── Exercise data ──

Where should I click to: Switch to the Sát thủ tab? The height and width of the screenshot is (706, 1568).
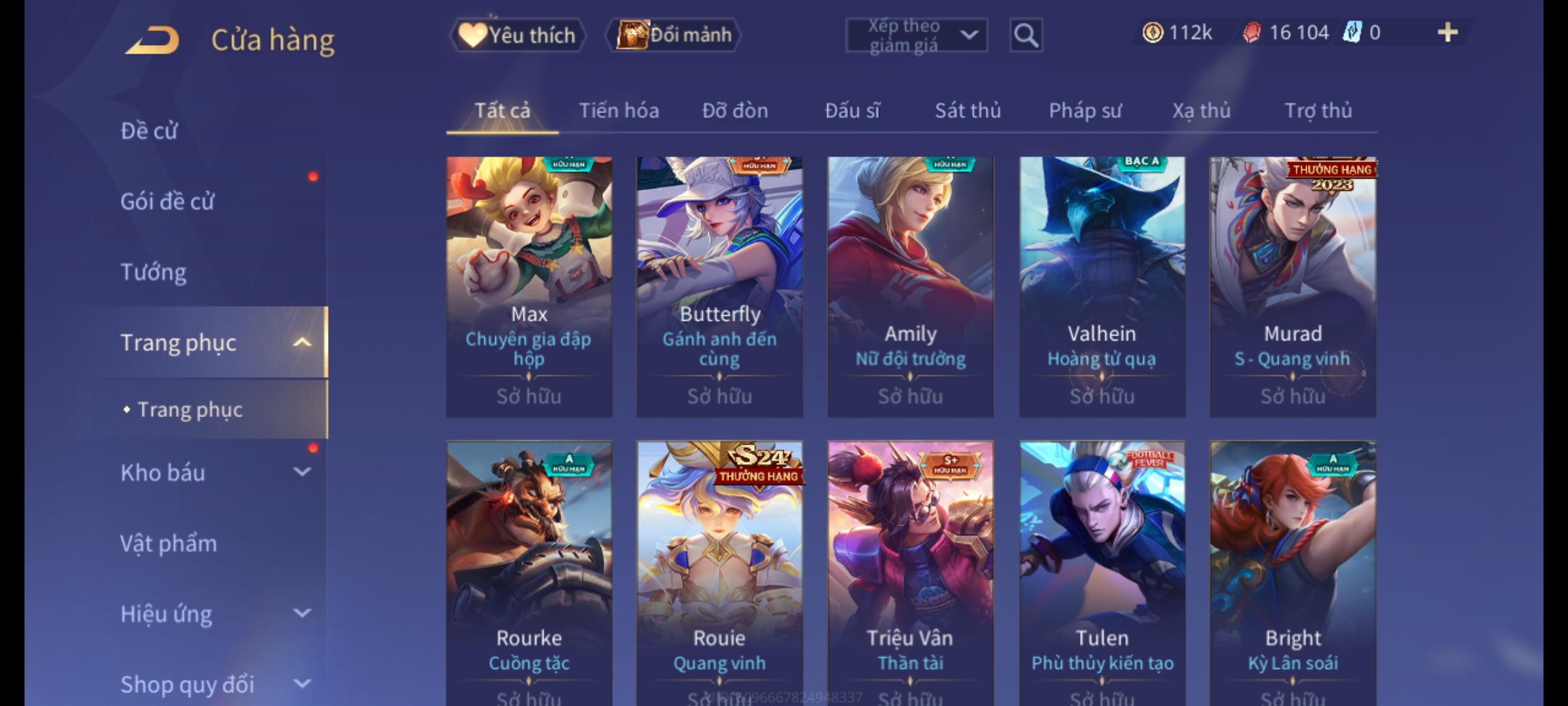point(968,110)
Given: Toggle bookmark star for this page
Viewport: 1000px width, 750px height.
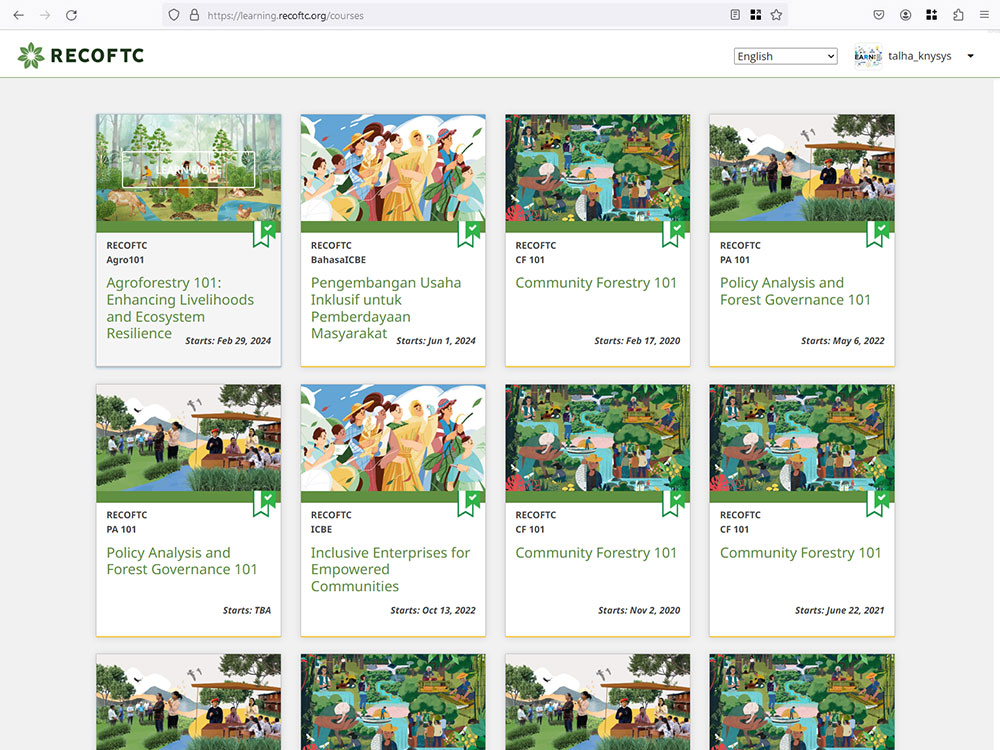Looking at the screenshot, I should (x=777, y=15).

───
── Exercise data ──

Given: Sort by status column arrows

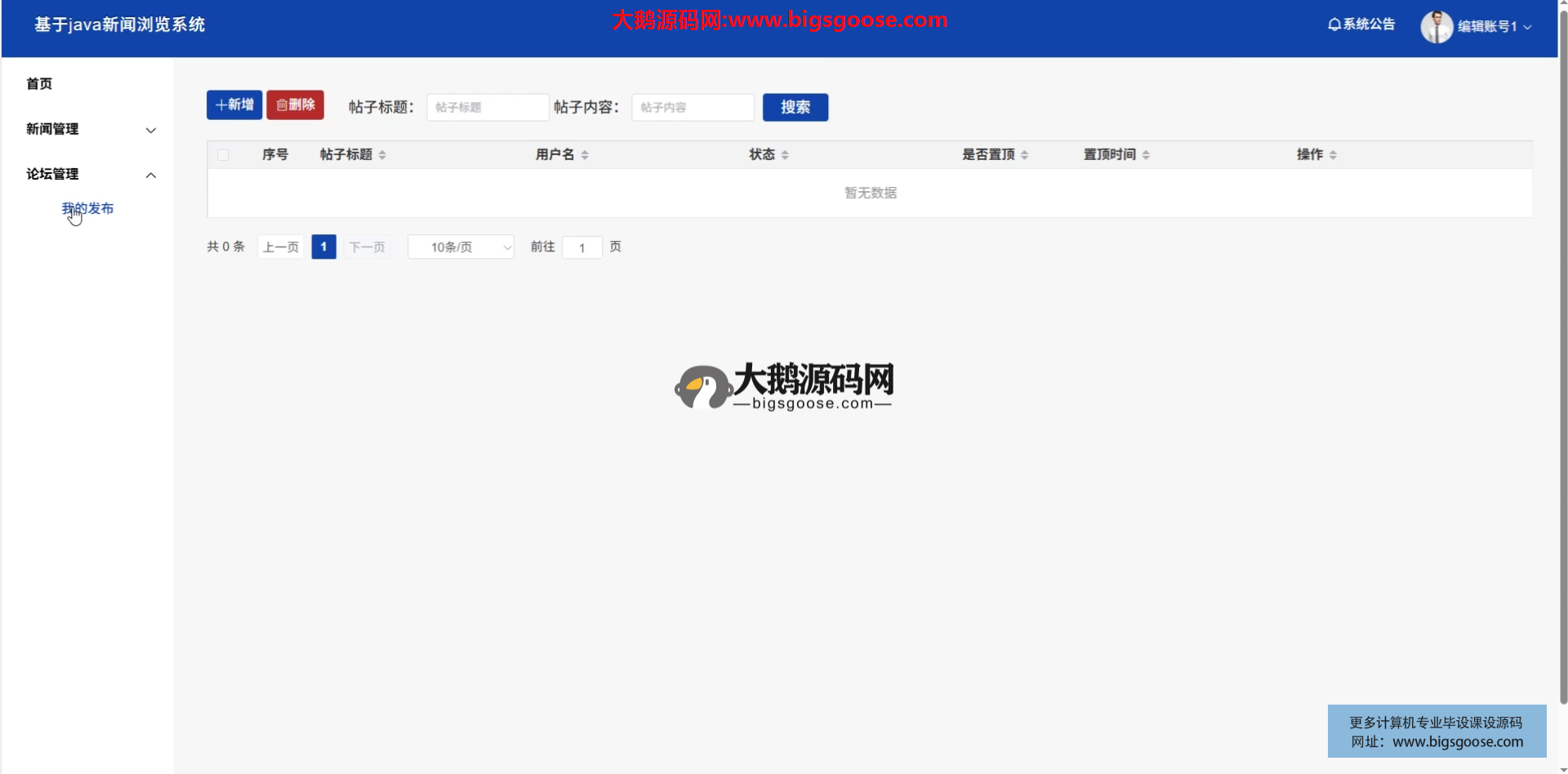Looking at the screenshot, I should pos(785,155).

───
── Exercise data ──

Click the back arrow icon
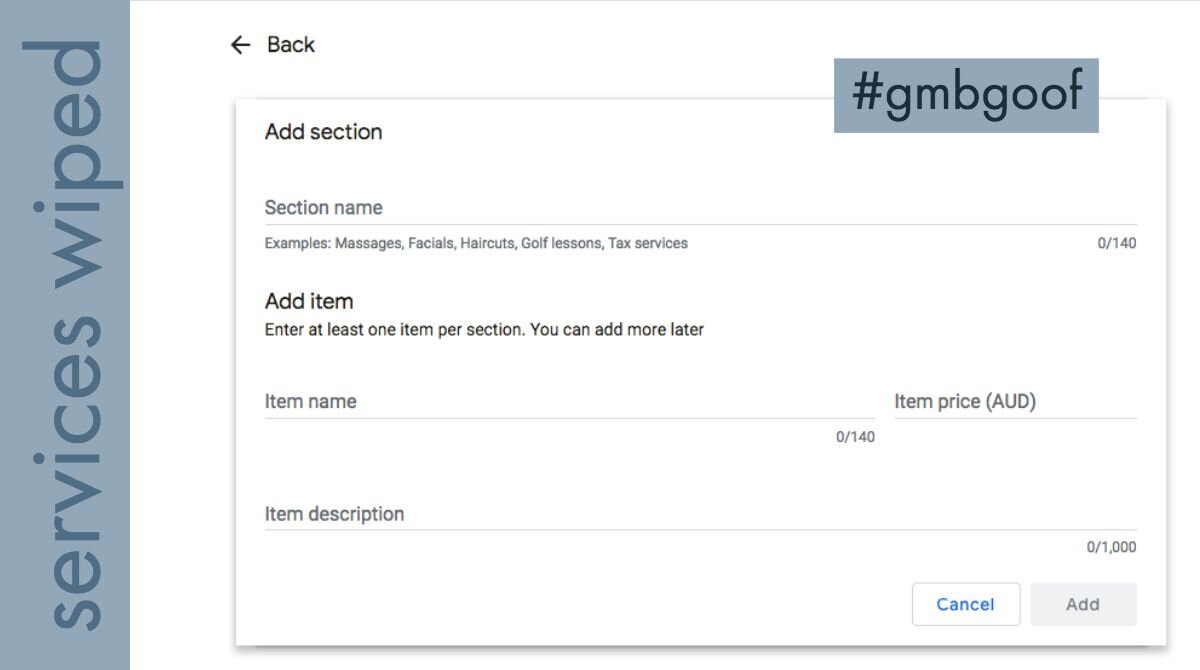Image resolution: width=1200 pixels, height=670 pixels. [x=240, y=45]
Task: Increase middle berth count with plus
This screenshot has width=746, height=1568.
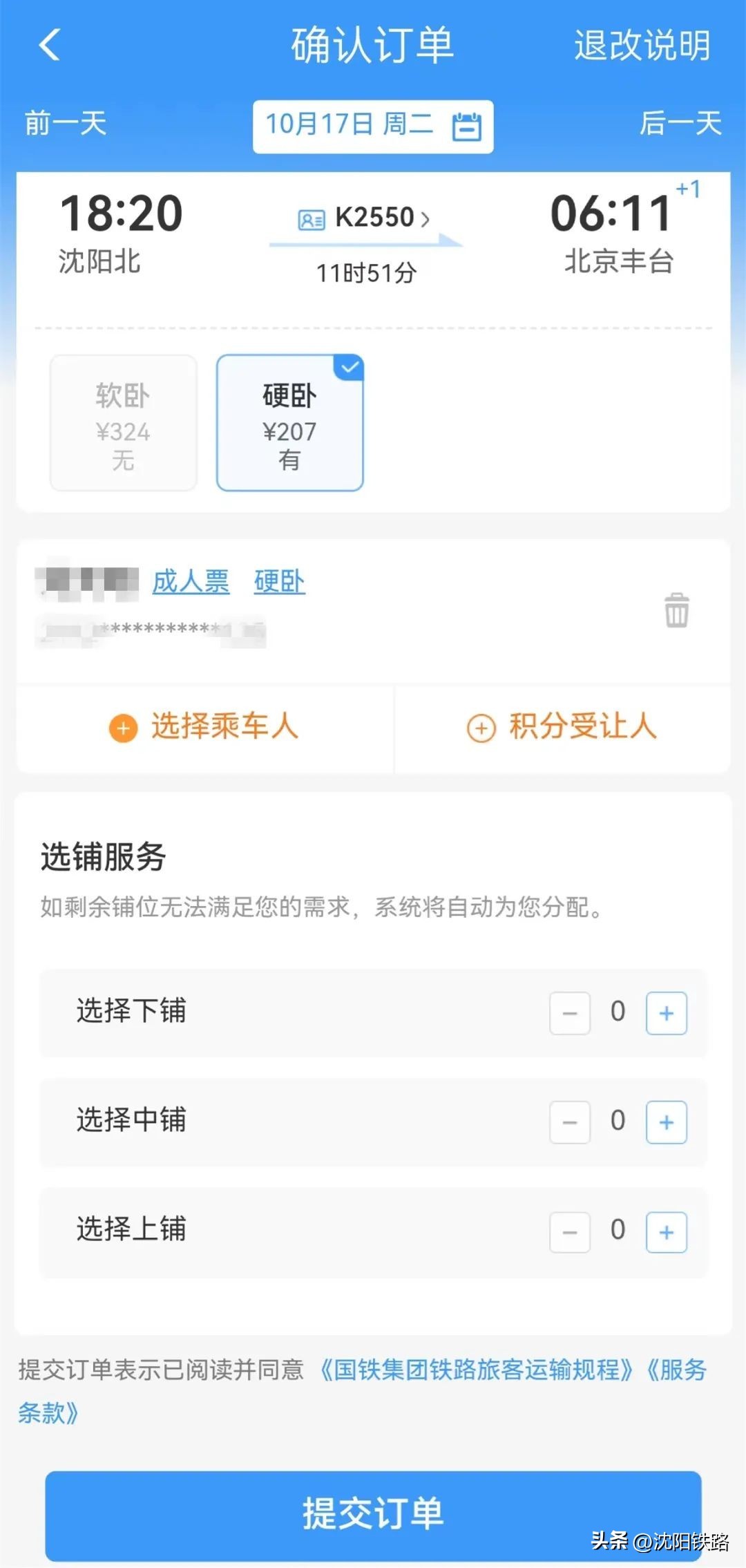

───

Range to copy from the records above: the line containing "Click the back arrow icon" to the line containing "This screenshot has width=746, height=1568.", both included. Output those lines exactly and only those, skipping pictures.

→ **The completed task**
Click the back arrow icon
Image resolution: width=1200 pixels, height=670 pixels. [x=240, y=45]
Task: Increase middle berth count with plus
This screenshot has width=746, height=1568.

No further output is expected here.